**DOCUMENT TEXT:**
↓↓↓
I trust you with every fiber in my soul, but I can't help it sometimes but be jealous when there's another girl around you. Not that I'm jealous as in a 'she-gonna-steal-him' way, but it's more of an insecure way. I see myself nowhere fit or 'good enough' for you because look at you, you deserve so much better than the piece of garbage I am. I know there's someone out there who will be prettier, smarter, funnier, definitely not depressing- and generally much better and will be the one that you deserve.

A queen for you, a king himself. And I know saying this will only get me back to that one line you've said so many times, "You're more than enough for me." But I don't think so, I think I can be better, but I've tried, and nothing has worked out the right way whenever I did. I know that someday you might leave, and it'll be for the better for you, of course, but I can't help but want to be attached to you- enjoying your presence for just a little bit longer because I'm too selfish to let you go so soon. You're everything I've ever wanted in 'the one' and it pains so much to know that I'm not meeting the standards.

I don't know how else to put it in words- the feelings I feel, the things I think and it's just the way YOU make me feel every time your eyes meet mine or your smile reaches my heart. Your words are soothing in a comforting way, and I don't think I can't forget them- not now, not ever. You're my sunlight to my darkness, the glow to my moon, the fragrance to my flowers and the blood to my heart. I've never felt like this to anyone and what you make me feel is something I'll never be able to forget in a lifetime.

I love you so much, to the moon and back, it's indescribable because words haven't been invented yet to prove that statics. So, all I ask of you, is just stay a little longer. Let this heart of mine feel what it's like to be loved before it turns back to what it was before. I'm grateful to have you as mine and me, yours. I love you, remember that. Thank you for staying and not leaving, it proves that you found something in me worth staying for and for that, I am grateful as I'll ever be.
↑↑↑
**YOUR GOAL:** Print the love letter above in full, word for word. The data that comes next has no connection to the love letter.

**SUPPLIED RECORDS:**
↓↓↓
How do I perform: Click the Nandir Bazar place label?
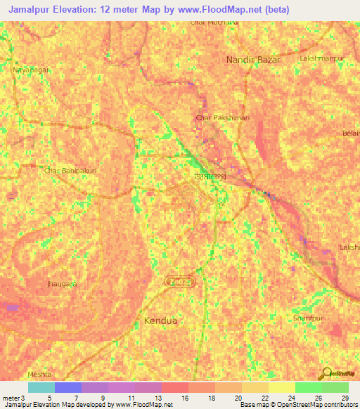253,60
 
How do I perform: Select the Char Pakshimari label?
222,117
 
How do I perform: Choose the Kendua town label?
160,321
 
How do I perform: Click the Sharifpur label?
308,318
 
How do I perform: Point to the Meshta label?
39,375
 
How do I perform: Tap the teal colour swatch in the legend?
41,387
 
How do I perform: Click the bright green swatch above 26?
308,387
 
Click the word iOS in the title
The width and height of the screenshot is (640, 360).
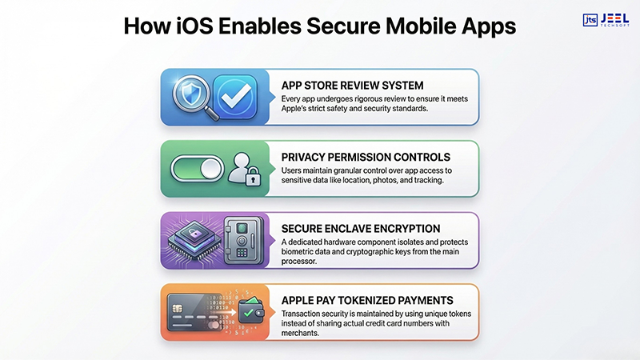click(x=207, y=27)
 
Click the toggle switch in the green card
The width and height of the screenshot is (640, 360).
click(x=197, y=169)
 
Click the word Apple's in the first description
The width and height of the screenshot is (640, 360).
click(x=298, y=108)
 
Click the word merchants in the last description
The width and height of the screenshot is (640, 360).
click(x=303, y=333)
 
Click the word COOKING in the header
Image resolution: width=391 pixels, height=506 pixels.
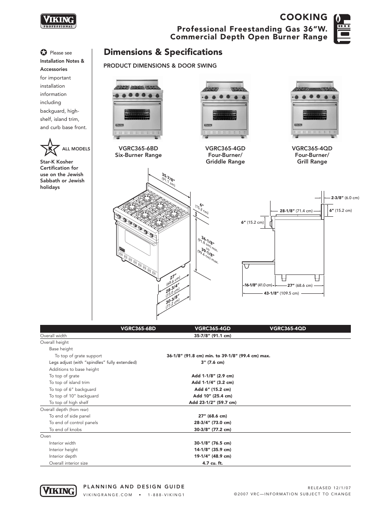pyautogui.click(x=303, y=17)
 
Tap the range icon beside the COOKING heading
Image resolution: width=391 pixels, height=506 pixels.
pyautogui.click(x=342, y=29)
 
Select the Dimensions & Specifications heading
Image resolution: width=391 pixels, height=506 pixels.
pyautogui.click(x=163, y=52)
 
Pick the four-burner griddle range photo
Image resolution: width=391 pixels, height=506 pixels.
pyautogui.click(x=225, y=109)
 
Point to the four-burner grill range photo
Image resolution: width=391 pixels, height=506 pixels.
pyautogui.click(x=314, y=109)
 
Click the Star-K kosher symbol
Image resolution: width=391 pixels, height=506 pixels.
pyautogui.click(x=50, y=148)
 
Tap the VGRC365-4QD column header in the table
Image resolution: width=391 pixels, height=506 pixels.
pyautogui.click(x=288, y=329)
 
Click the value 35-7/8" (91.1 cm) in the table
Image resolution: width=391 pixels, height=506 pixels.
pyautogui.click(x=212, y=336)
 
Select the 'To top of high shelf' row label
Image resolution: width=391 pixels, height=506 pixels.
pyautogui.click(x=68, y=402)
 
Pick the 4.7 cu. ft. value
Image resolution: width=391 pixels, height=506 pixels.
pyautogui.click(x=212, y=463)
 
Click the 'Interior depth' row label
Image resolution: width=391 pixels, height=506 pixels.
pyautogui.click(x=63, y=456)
↑↑↑
↓↓↓
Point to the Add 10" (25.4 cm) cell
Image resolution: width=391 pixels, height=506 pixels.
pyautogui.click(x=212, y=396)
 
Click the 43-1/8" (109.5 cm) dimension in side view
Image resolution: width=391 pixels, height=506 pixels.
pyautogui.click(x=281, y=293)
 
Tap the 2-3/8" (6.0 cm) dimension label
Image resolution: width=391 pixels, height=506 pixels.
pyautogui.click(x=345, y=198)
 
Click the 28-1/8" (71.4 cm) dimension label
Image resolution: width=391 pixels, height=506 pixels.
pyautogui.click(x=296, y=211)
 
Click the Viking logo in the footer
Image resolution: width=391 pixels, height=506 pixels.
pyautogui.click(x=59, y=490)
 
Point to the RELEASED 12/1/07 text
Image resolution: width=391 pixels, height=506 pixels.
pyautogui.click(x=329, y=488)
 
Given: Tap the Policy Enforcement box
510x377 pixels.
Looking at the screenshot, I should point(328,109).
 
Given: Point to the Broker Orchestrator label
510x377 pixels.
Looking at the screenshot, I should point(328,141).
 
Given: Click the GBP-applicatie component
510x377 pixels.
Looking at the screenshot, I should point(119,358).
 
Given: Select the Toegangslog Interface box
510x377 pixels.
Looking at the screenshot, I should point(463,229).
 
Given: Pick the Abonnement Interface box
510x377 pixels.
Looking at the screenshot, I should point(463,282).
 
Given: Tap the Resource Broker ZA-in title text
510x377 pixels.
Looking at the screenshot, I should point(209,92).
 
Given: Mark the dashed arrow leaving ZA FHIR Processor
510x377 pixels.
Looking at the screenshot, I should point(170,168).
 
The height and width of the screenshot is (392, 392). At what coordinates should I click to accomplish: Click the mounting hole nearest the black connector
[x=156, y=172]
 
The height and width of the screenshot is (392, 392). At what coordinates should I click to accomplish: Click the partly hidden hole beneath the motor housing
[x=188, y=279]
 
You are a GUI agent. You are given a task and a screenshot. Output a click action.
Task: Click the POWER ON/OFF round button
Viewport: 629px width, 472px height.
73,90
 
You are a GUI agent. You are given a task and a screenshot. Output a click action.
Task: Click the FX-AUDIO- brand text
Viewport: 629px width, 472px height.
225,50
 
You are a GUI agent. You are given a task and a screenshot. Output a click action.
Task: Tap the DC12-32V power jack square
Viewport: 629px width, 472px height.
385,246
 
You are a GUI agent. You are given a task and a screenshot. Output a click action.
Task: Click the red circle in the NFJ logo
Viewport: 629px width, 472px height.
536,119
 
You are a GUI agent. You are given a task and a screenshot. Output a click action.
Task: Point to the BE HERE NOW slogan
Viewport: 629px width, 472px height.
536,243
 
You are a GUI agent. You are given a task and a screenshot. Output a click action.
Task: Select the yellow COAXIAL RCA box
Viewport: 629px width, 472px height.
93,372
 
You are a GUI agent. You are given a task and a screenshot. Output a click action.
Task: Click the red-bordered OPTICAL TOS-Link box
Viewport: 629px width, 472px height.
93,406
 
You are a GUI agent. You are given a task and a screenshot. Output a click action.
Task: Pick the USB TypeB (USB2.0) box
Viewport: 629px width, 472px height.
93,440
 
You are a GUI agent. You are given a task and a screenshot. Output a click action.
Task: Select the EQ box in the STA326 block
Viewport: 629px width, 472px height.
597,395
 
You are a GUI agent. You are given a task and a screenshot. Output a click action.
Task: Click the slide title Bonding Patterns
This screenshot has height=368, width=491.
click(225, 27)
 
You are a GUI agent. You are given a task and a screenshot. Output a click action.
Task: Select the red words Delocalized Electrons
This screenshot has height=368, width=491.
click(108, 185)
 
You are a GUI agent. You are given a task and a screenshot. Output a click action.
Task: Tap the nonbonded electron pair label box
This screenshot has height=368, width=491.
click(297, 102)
↑↑↑
**RESPONSE TO THE EXERCISE:**
I trust you with every fiber in my soul, but I can't help it sometimes but be jealous when there's another girl around you. Not that I'm jealous as in a 'she-gonna-steal-him' way, but it's more of an insecure way. I see myself nowhere fit or 'good enough' for you because look at you, you deserve so much better than the piece of garbage I am. I know there's someone out there who will be prettier, smarter, funnier, definitely not depressing- and generally much better and will be the one that you deserve.

A queen for you, a king himself. And I know saying this will only get me back to that one line you've said so many times, "You're more than enough for me." But I don't think so, I think I can be better, but I've tried, and nothing has worked out the right way whenever I did. I know that someday you might leave, and it'll be for the better for you, of course, but I can't help but want to be attached to you- enjoying your presence for just a little bit longer because I'm too selfish to let you go so soon. You're everything I've ever wanted in 'the one' and it pains so much to know that I'm not meeting the standards.

I don't know how else to put it in words- the feelings I feel, the things I think and it's just the way YOU make me feel every time your eyes meet mine or your smile reaches my heart. Your words are soothing in a comforting way, and I don't think I can't forget them- not now, not ever. You're my sunlight to my darkness, the glow to my moon, the fragrance to my flowers and the blood to my heart. I've never felt like this to anyone and what you make me feel is something I'll never be able to forget in a lifetime.

I love you so much, to the moon and back, it's indescribable because words haven't been invented yet to prove that statics. So, all I ask of you, is just stay a little longer. Let this heart of mine feel what it's like to be loved before it turns back to what it was before. I'm grateful to have you as mine and me, yours. I love you, remember that. Thank you for staying and not leaving, it proves that you found something in me worth staying for and for that, I am grateful as I'll ever be.